* **Requirement**
Filter the material, keeping only lines with the word "button".

* **Provided records**
--- START ---

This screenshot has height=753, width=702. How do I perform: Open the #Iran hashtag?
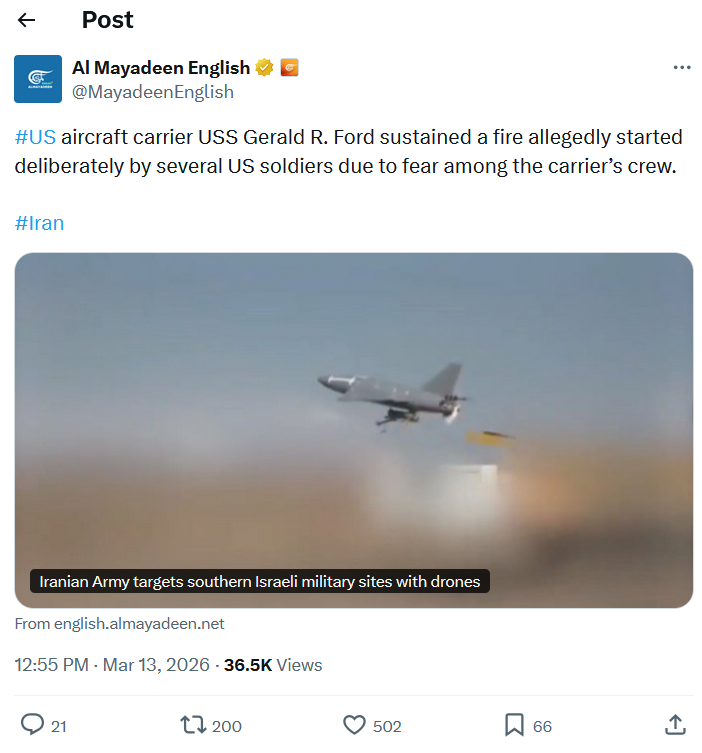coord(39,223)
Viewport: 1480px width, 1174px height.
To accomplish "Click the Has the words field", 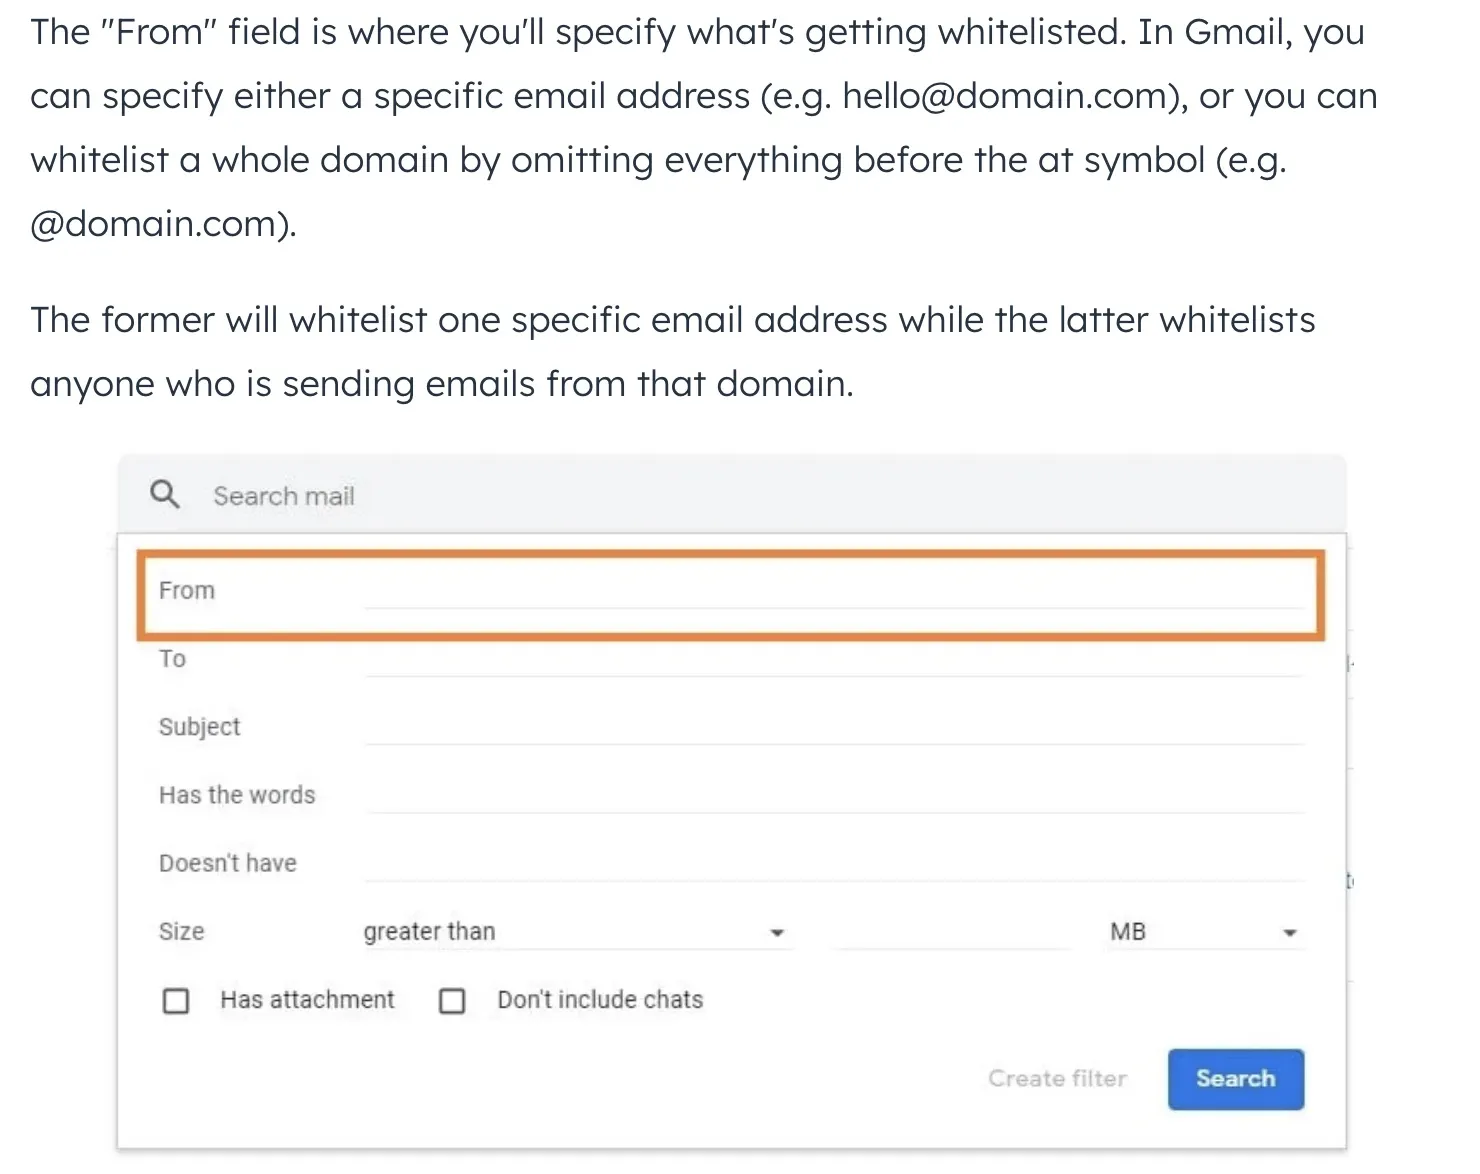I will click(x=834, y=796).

--- END ---
--- START ---

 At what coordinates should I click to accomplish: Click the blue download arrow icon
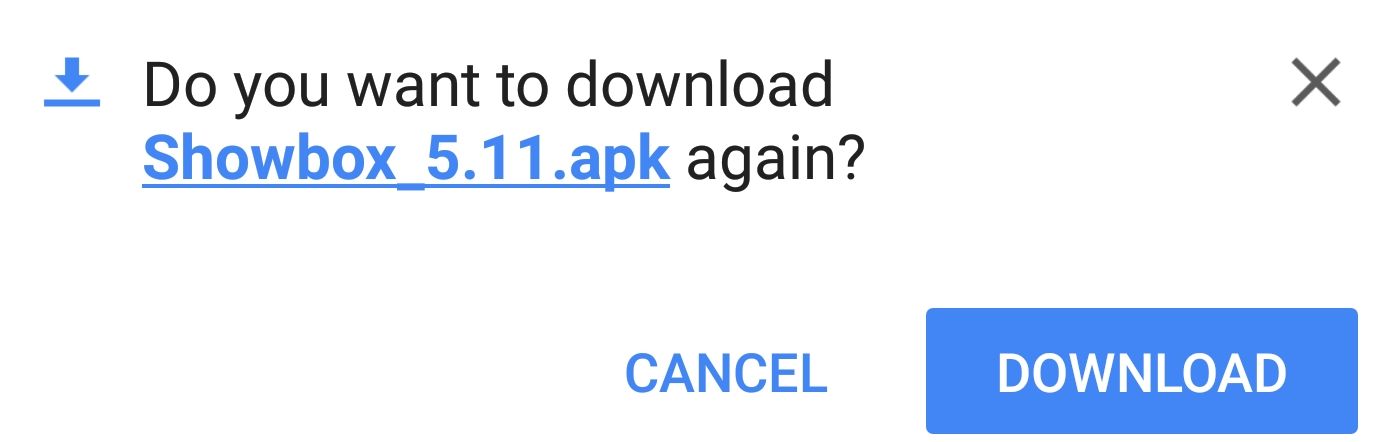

--- END ---
--- START ---

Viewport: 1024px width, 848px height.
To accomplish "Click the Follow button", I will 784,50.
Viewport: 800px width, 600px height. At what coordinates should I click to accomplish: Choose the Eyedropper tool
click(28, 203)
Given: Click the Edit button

--- END ---

* **Completed exercise**
To accomplish "Click the Follow button", I will 784,50.
Given: Click the Edit button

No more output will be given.